Stellungnahme des Bundesrates

1. In relazione all’arresto della cittadina svizzera e bielorussa Natallia Hersche, il capo del DFAE si è messo in contatto con l’allora ministro degli esteri bielorusso. A livello multilaterale, la Svizzera affronta regolarmente la situazione delle persone detenute in maniera arbitraria, ne chiede il rilascio e si impegna affinché le autorità rispondano maggiormente del loro operato. L’Ambasciata di Svizzera lavora sul posto per queste persone. In ultima analisi, tuttavia, è lo Stato ospite il responsabile dell’azione di perseguimento penale e del sistema penale. 2. L’apertura di un’ambasciata in Bielorussia consente alla Svizzera di difendere più efficacemente i propri interessi e di avere un migliore accesso agli organi ufficiali. L’ambasciatrice discute periodicamente della situazione delle persone detenute in maniera arbitraria con le autorità statali e regionali e con le organizzazioni internazionali in loco. In questo modo ha potuto contribuire al rilascio di Natallia Hersche. È comunque difficile ottenere miglioramenti concreti se le persone interessate non hanno un legame diretto con la Svizzera. 3. Secondo la legislazione svizzera, può richiedere un visto umanitario chi è direttamente, gravemente e concretamente minacciato nel suo Paese d’origine o di provenienza. Ogni caso viene esaminato con attenzione. La procedura di rilascio prevista dall’ordinanza concernente l’entrata e il rilascio del visto (OEV; RS 142.204) stabilisce che il o la richiedente debba recarsi di persona presso una rappresentanza svizzera all’estero per i controlli di identità e di sicurezza (cfr. risposta del Consiglio federale all’interpellanza 24.3090).

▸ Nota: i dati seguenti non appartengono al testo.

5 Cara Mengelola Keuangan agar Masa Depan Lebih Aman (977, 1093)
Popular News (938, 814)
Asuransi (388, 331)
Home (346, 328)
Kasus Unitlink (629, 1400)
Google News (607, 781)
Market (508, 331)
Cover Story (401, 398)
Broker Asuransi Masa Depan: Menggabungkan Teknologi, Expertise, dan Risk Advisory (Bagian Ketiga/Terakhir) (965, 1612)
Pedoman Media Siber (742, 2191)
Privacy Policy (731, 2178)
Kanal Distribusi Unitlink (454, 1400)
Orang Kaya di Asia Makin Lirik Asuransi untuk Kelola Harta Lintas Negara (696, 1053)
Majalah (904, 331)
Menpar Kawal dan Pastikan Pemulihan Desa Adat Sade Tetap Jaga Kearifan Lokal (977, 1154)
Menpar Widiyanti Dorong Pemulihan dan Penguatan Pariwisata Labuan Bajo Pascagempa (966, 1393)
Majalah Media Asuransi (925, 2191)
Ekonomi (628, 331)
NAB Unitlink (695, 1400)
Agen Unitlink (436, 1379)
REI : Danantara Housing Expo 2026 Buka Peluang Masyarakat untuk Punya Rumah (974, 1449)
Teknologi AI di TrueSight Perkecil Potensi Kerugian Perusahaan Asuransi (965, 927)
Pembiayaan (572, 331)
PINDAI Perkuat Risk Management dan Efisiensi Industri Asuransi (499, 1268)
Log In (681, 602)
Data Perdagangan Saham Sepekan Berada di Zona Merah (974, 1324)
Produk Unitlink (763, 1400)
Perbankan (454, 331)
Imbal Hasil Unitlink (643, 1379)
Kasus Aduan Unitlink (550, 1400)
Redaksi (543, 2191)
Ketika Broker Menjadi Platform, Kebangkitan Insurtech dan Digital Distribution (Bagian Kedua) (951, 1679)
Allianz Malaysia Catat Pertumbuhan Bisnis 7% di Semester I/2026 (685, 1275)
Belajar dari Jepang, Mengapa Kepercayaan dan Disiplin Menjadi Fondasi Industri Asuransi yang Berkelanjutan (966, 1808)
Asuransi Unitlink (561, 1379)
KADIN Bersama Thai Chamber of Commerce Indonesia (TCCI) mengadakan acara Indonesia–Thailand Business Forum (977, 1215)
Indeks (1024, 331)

Nel caso della Bielorussia, la domanda di visto umanitario deve essere esaminata dalla rappresentanza svizzera a Mosca, responsabile delle questioni consolari e attrezzata a tale scopo. 4. Lo strumento del visto umanitario è stato sviluppato per rispondere a esigenze di protezione specifiche e urgenti di singole persone. Si tratta dunque di procedure individuali. Non è prevista alcuna modifica del quadro giuridico esistente (cfr. risposta del Consiglio federale alla domanda 23.7585). Nel 2023, la Svizzera ha rilasciato sei visti umanitari a persone con cittadinanza bielorussa, mentre negli anni precedenti (dal 2019 al 2022) non erano state presentate richieste di questo tipo.